DataViews/CodeMetrics.py

changeset 0
de9c2efb9d02
child 12
1d8dd9706f46
--- /dev/null	Thu Jan 01 00:00:00 1970 +0000
+++ b/DataViews/CodeMetrics.py	Mon Dec 28 16:03:33 2009 +0000
@@ -0,0 +1,302 @@
+# -*- coding: utf-8 -*-
+
+# Copyright (c) 2003 - 2009 Detlev Offenbach <detlev@die-offenbachs.de>
+#
+
+#
+# Code mainly borrowed from the Pythius package which is
+# Copyright (c) 2001 by Jürgen Hermann <jh@web.de>
+#
+
+"""
+Module implementing a simple Python code metrics analyzer.
+
+@exception ValueError the tokenize module is too old
+"""
+
+import os
+import cStringIO
+import keyword
+import token
+import tokenize
+if not hasattr(tokenize, 'NL'):
+    raise ValueError("tokenize.NL doesn't exist -- tokenize module too old")
+    
+import Utilities
+
+KEYWORD     = token.NT_OFFSET + 1
+COMMENT     = tokenize.COMMENT
+INDENT      = token.INDENT
+DEDENT      = token.DEDENT
+NEWLINE     = token.NEWLINE
+EMPTY       = tokenize.NL
+
+class Token(object):
+    """
+    Class to store the token related infos.
+    """
+    def __init__(self, **kw):
+        """
+        Constructor
+        
+        @param **kw list of key, value pairs
+        """
+        self.__dict__.update(kw)
+
+class Parser(object):
+    """
+    Class used to parse the source code of a Python file.
+    """
+    def parse(self, text):
+        """
+        Public method used to parse the source code.
+        
+        @param text the source code as read from a Python source file
+        """
+        self.tokenlist = []
+        
+        # convert eols
+        text = Utilities.convertLineEnds(text, os.linesep)
+        
+        if not text.endswith(os.linesep):
+            text = "%s%s" % (text, os.linesep)
+            
+        self.lines = text.count(os.linesep)
+        
+        source = cStringIO.StringIO(text)
+        try:
+            tokenize.tokenize(source.readline, self.__tokeneater)
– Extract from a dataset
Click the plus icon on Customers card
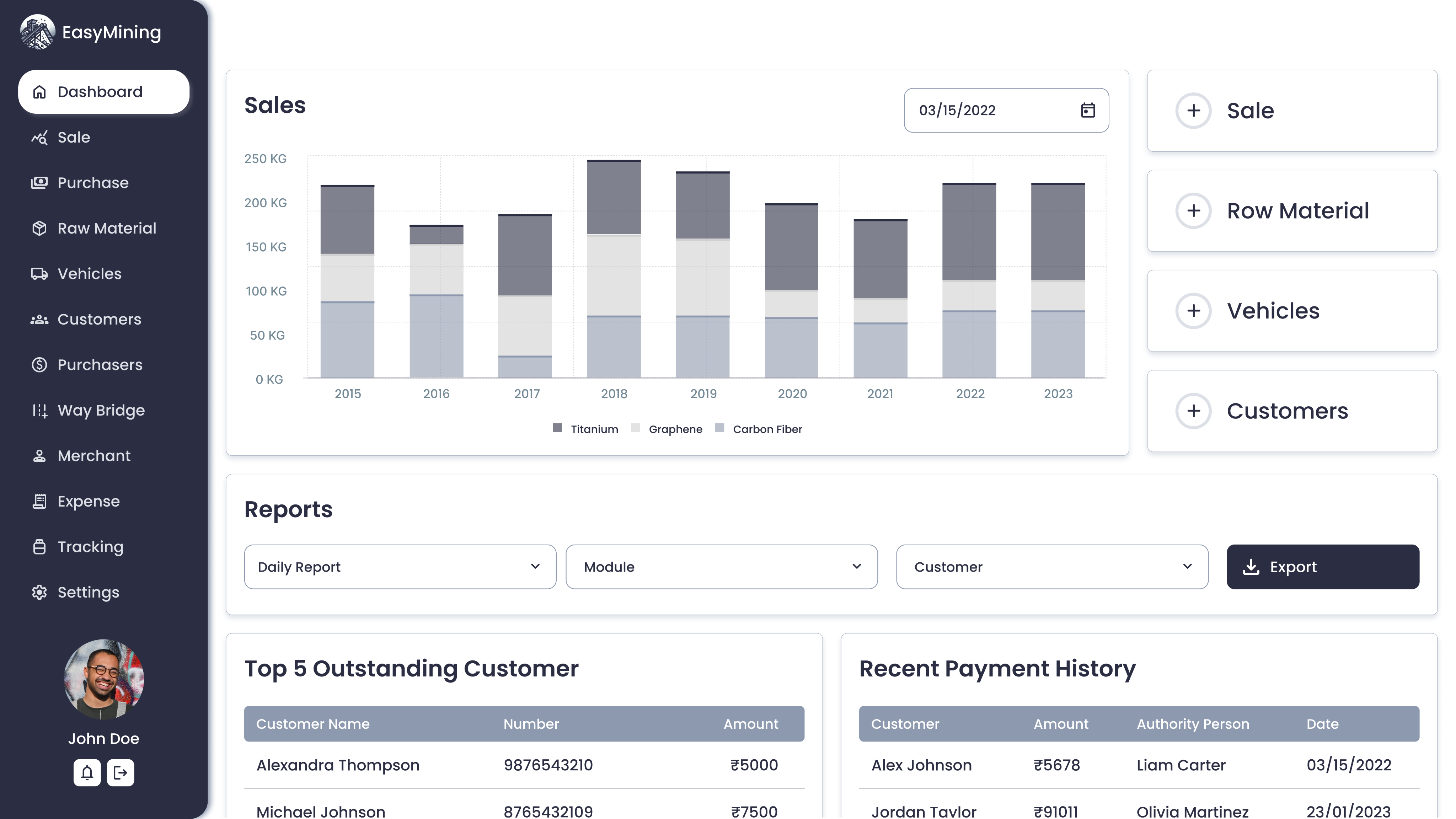 pyautogui.click(x=1193, y=411)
+        except tokenize.TokenError, msg:
+            print "Token Error: %s" % str(msg)
+            return
+        
+        return
+    
+    def __addToken(self, toktype, toktext, srow, scol, line):
+        """
+        Private method used to add a token to our list of tokens.
+        
+        @param toktype the type of the token (int)
+        @param toktext the text of the token (string)
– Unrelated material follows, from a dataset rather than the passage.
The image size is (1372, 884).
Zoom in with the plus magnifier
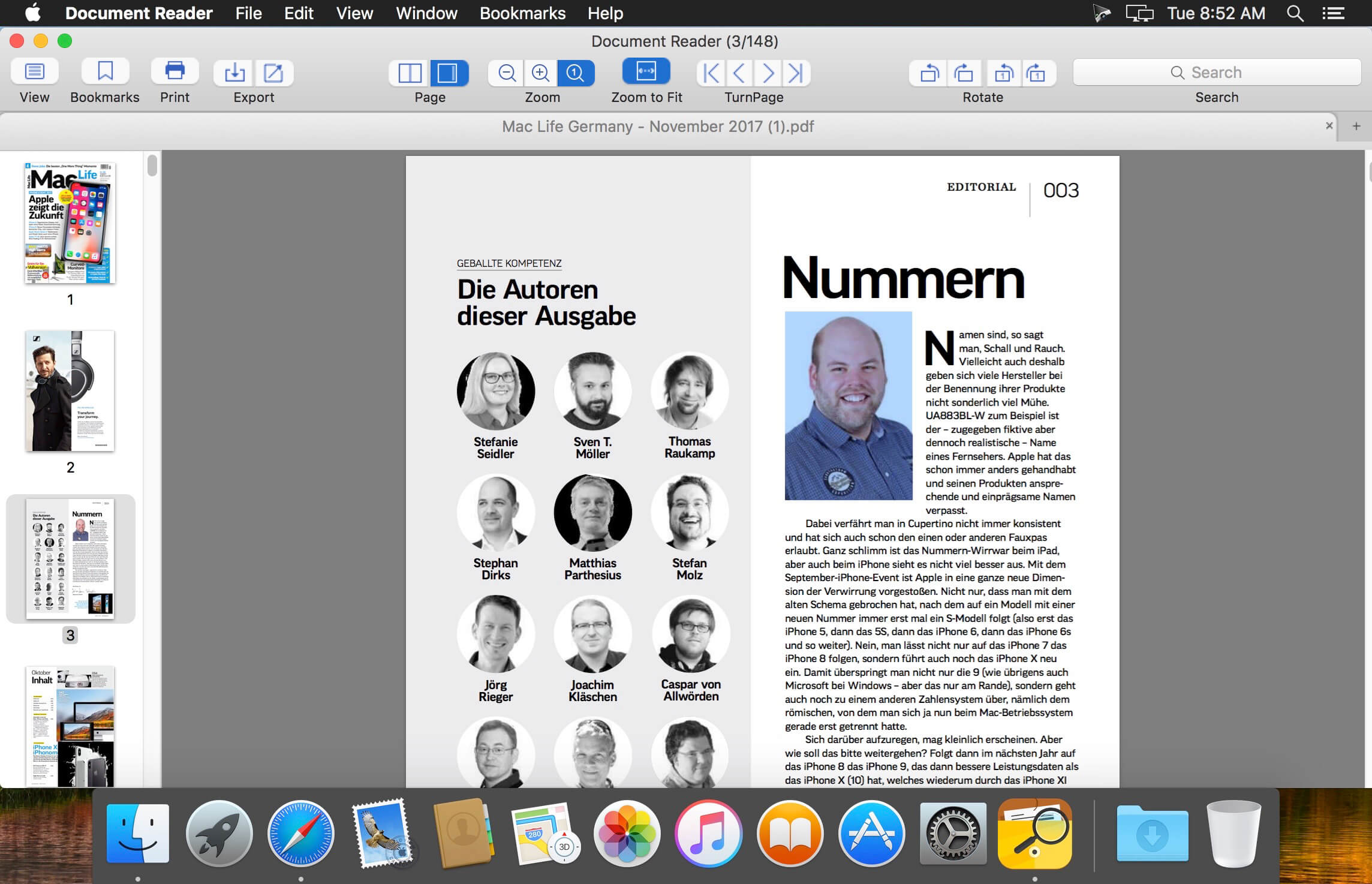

+        @param srow starting row of the token (int)
+        @param scol starting column of the token (int)
+        @param line logical line the token was found (string)
+        """
+        self.tokenlist.append(Token(type=toktype, text=toktext, row=srow, 
+                                    col=scol, line=line))
+        
+    def __tokeneater(self, toktype, toktext, (srow, scol), (erow, ecol), line):
+        """
+        Private method called by tokenize.tokenize.
+        
+        @param toktype the type of the token (int)
+        @param toktext the text of the token (string)
+        @param srow starting row of the token (int)
+        @param scol starting column of the token (int)
+        @param erow ending row of the token (int)
+        @param ecol ending column of the token (int)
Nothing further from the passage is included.